Monday, December 10, 2012

here comes the sun

I don't know what's going on.

I am a buffet table of emotions these days.  Reach in and you'll find everything from excitement to dread...pain, apathy, hunger, fulfillment, compassion, bitterness...I could go on.  I'm all over the place. The noise both delights and frustrates me to no end.  I'm alive again, but I'm a fucking jumble, a puzzle right out of the box sitting there on the dining room table in pieces.  I capable of putting the pieces back together, but I don't know if I want to leave it up to me anymore?  I think I'm going to need help this time...you know, to get it right?  Once and for all.  And he lived happily ever after?

Dreams, dreams.  I guess we all have them.  Mine just happen to be foggy visions of sunshine and the sound of the ocean.  I think my 18 year old self really knew what I wanted...only somehow the sound of the world drowned him out over time.  

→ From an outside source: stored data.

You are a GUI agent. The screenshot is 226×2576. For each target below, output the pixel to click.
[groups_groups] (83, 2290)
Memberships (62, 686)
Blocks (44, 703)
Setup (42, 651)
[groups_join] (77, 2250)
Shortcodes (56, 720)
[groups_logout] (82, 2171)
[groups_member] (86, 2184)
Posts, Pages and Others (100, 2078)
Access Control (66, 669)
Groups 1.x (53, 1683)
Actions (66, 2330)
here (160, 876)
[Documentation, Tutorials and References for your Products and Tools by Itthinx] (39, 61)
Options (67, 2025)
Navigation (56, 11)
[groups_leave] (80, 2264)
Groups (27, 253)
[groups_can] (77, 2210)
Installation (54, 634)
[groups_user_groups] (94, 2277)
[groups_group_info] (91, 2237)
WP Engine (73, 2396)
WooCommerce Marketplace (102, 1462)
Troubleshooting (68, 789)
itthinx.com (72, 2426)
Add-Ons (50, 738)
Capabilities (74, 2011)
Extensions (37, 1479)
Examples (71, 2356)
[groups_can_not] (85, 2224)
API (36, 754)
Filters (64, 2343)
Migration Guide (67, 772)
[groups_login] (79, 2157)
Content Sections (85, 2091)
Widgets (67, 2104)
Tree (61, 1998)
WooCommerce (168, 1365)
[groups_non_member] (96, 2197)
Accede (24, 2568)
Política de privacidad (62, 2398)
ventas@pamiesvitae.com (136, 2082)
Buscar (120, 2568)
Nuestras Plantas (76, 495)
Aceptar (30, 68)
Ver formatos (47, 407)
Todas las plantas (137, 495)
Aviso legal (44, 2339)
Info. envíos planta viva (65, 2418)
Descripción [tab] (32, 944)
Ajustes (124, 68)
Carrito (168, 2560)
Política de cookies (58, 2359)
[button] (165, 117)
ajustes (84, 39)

Now I don't think about paradise or the ocean...I think about how I can shave off as much debt as quickly as possible, or how I really don't have anything in the fridge. Reality has a sneaky way of making its presence felt...but its constant and unrelenting...and never lets you drift off like you used to, to happier times to come.

1 Comments:

Anonymous Anonymous said...

You are human. If we are sensitive we feel things.

Your blog is a testament to your gift as a writer. Serious writers suffer. Many in obscurity.

The trick is to endure the suffering.

Be kind to yourself, sustain your gift, nourish yourself in all ways.